FIG. 1 is a view of a rafter tool;
FIG. 2 is a view of an opposite side of the rafter tool;
FIG. 3 is a view of an L-bar of the rafter tool;
FIG. 4 is a view of a support bracket of the rafter tool;
FIG. 5 is an exploded view of the components of the rafter tool;
FIG. 6 is a view of a building with a ridge board;
FIG. 7 is a view of a sub-floor;
FIG. 8 is a view of a wall having studs;
FIG. 9 is view of the rafter tool having a square portion positioned in a first position and the support bracket positioned in a second position;
FIG. 10 is a view of the rafter tool positioned on a board for laying out a common rafter;
FIG. 11 is a view of the rafter tool positioned on a board for laying out a common rafter;
FIG. 12 is a view of the rafter tool positioned on a board for laying out a common rafter;
FIG. 13 is a view of the rafter tool positioned on a board for laying out a common rafter;
FIG. 14 is a view of a stair case laid out by the rafter tool;
FIG. 15 is a view of the rafter tool positioned on a board for laying out the stair case;
FIG. 16 is a view of the rafter tool with the L-bar;
FIG. 17 is a view of the rafter tool positioned on the board for laying out the stair case;
FIG. 18 is a view of the rafter tool positioned in a different position on the board for laying out the stair case;
FIG. 19 is a view of the rafter tool positioned on a building for laying out a hip rafter;
FIG. 20 is a view of the rafter tool positioned on a board for laying out the hip rafter,
FIG. 21 is a view of the rafter tool positioned on a building for laying out a jack rafter;
FIG. 22 is a view of the rafter tool positioned on a building for laying out a valley rafter;
FIG. 23 is a view of the rafter tool positioned on a board for laying out a hole; and
FIG. 24 is a view of the rafter tool positioned on a building for laying out a rafter to an existing roof line.
Referring to FIGS. 1-5, a rafter tool 10 includes a square portion 12, a base portion 14, a support bracket 16, an L-bar 18 and an extension member or string 20. The square portion 12 includes a first edge 22, a second edge 24 and a third edge 26 forming a triangular member or rafter square, which is similar to a typical SPEEDŽ square used for laying out rafters. A degree scale 28 is positioned along the first edge 22 and a measuring scale 30 is positioned along the second edge 24. The degree scale 28 includes numerical and graduated markings for providing angular measurements. The measuring scale 30 includes numerical and graduated markings, such as inch and fraction on inch increments for providing distance measurements. The square portion 12 also includes a hip and valley scale 32 disposed therethrough and positioned parallel to the first edge 22.

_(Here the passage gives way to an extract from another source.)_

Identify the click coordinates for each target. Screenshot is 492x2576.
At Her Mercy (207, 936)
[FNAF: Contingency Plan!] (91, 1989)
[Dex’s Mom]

The square portion 12 includes a hole 34 for insertion of a pencil 36 during use of the pencil 36 while laying out rafters. The hole 34 is positioned adjacent to the third edge 26 near the right angle corner of the square portion 12.
The base portion 14 is positioned adjacent to the third edge 26 and attached thereto, such as integrally formed with the square portion 12, a separate piece and attached to the square portion 12, or the like.
The base portion 14 includes an upper support 40 positioned parallel to a lower support 42. The upper support 40 is positioned perpendicular to the third edge 26 for forming a T-shape. The lower support 42 provides a flat surface for positioning the rafter tool 10 on a roof, on a board, on the ground, or on any surface. The base portion 14 also includes a first end portion 44 and a second end portion 46 separated by a gap 50. The first end portion 44 includes a center support 52, which is positioned extending longitudinally between the upper and lower supports 40 and 42 and parallel to the third edge 26. Positioned adjacent to the center support 52 and on each side of the center support 52 is a first recess 54 and a second recess 56 for storage of the string 20.
The base portion 14 further includes a first side 60, a second side 62, a front edge 64 and a rear edge 66. The lower support 42 of the first end portion 44 further includes a slot 70 positioned parallel with the lower support 42 and on the first side 60 of the lower support 42. Alternatively, the slot 70 may have a first portion positioned parallel to the lower support 42 and a second portion 72 positioned perpendicular to the first portion and on the front edge 64 forming an L-shaped slot for storage of the L-bar 18.
The lower support 42 of the base portion 14 further includes an inch scale 74 on a bottom surface 76 of the base portion 14. The inch scale 74 may also extend along either the first side 60, the second side 62, or both sides of the lower support 42 for enabling a person to visually view the inch scale 74 while the rafter tool 10 is positioned resting on the bottom surface 76. The inch scale 74 may have numerical and graduated markings.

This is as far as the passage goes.